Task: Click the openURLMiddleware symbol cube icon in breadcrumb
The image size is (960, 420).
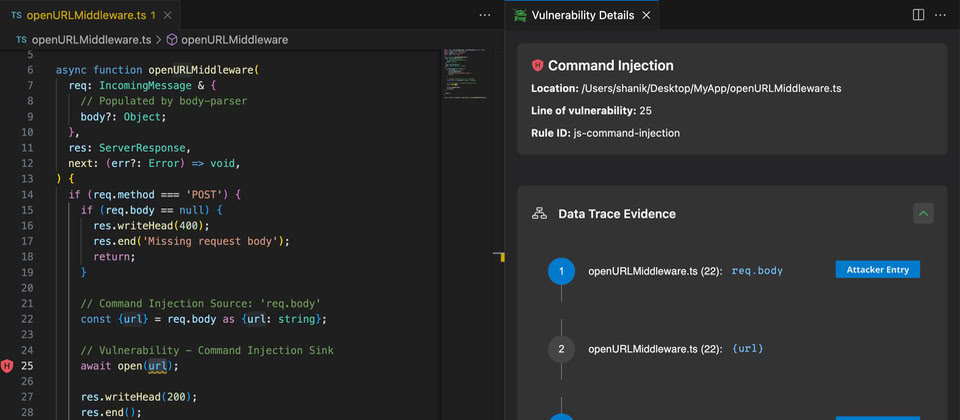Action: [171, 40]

--

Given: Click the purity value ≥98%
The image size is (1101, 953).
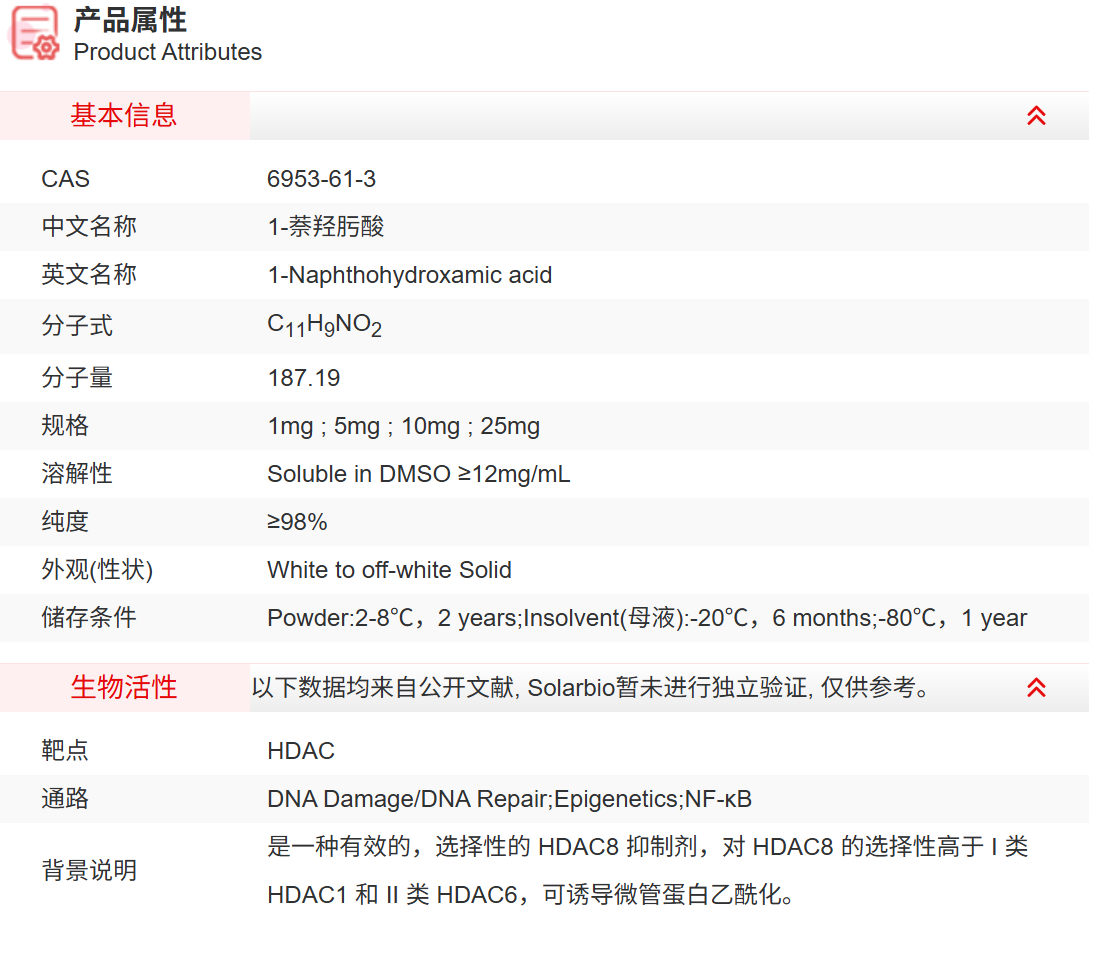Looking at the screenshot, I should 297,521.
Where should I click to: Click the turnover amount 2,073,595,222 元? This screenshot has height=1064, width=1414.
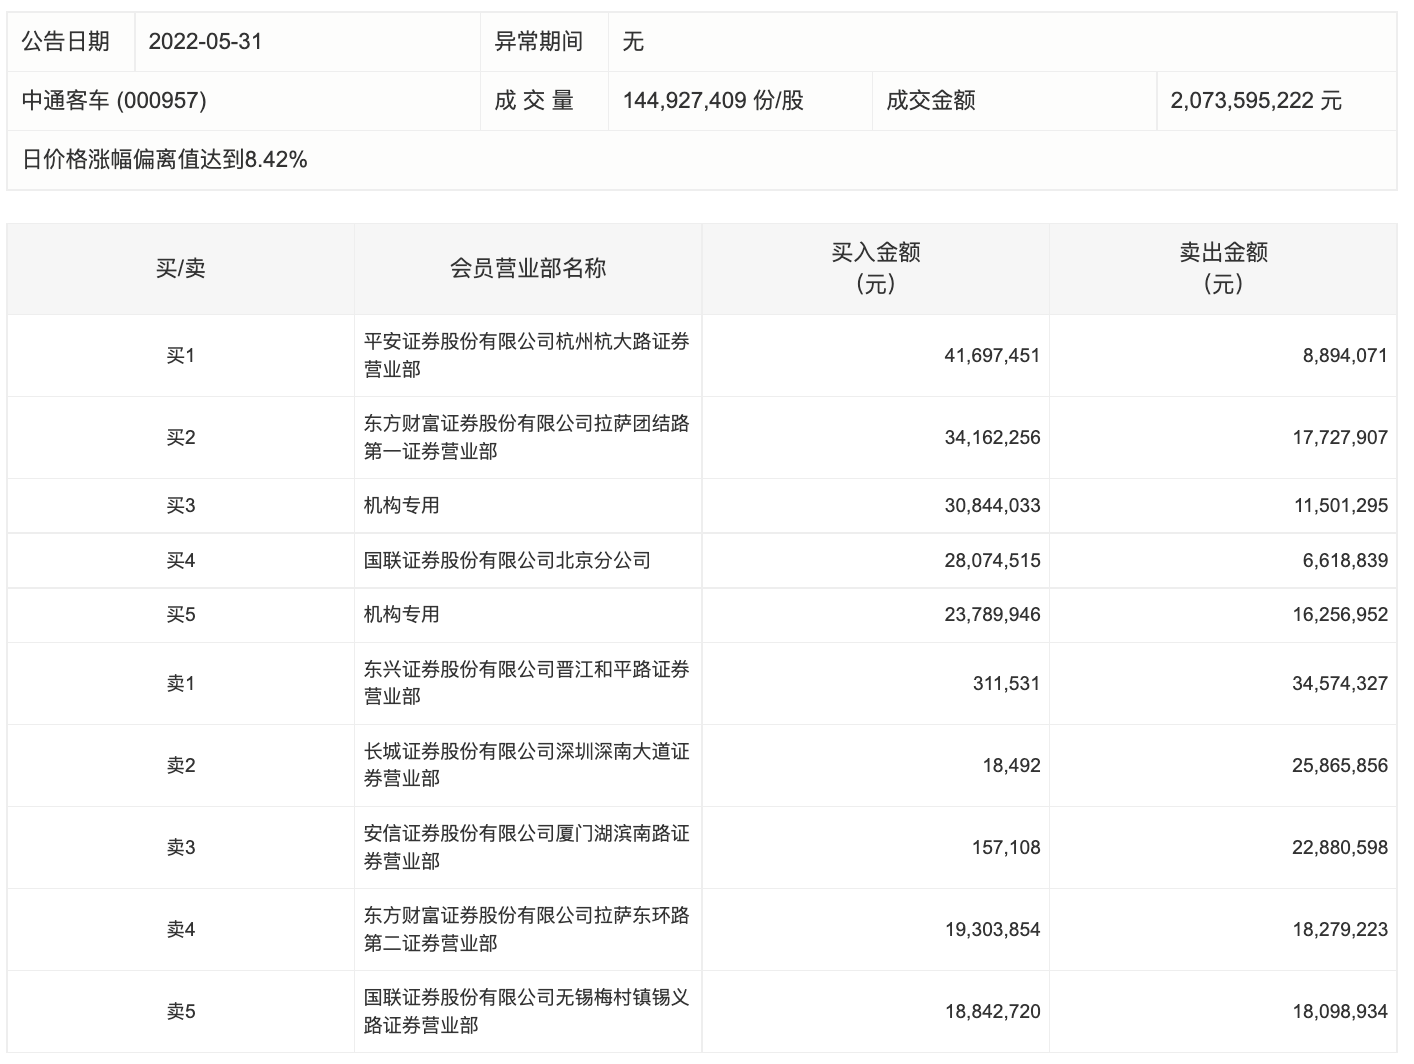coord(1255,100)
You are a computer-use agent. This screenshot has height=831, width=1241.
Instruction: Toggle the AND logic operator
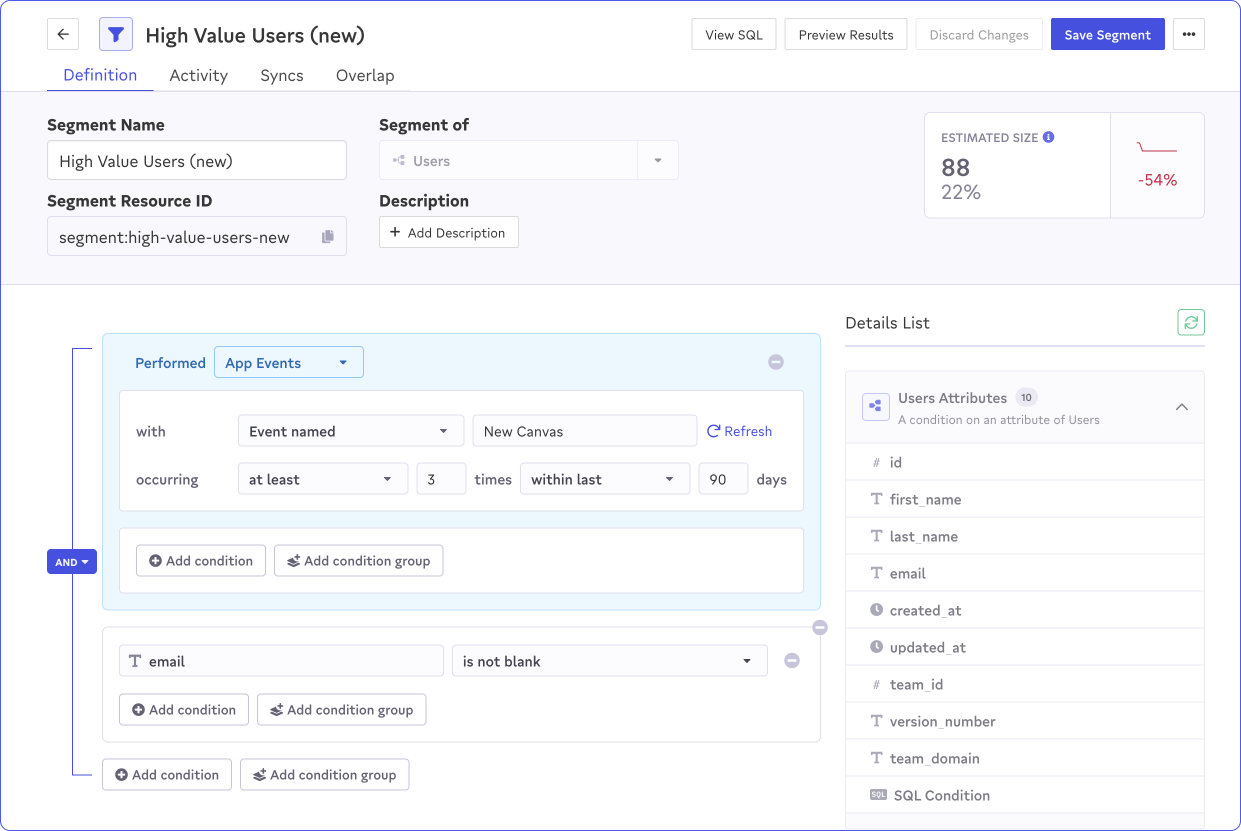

▸ **What is expected**:
Copy exactly the material above from the line with "The image size is (1101, 953)." to the line with "You are a computer-use", ends included, and nothing else. Leave out any picture.

▸ **Answer to the problem**:
The image size is (1101, 953).
Looking at the screenshot, I should 297,521.
Where should I click to: Click the turnover amount 2,073,595,222 元? This screenshot has height=1064, width=1414.
coord(1255,100)
You are a computer-use agent. This screenshot has height=831, width=1241.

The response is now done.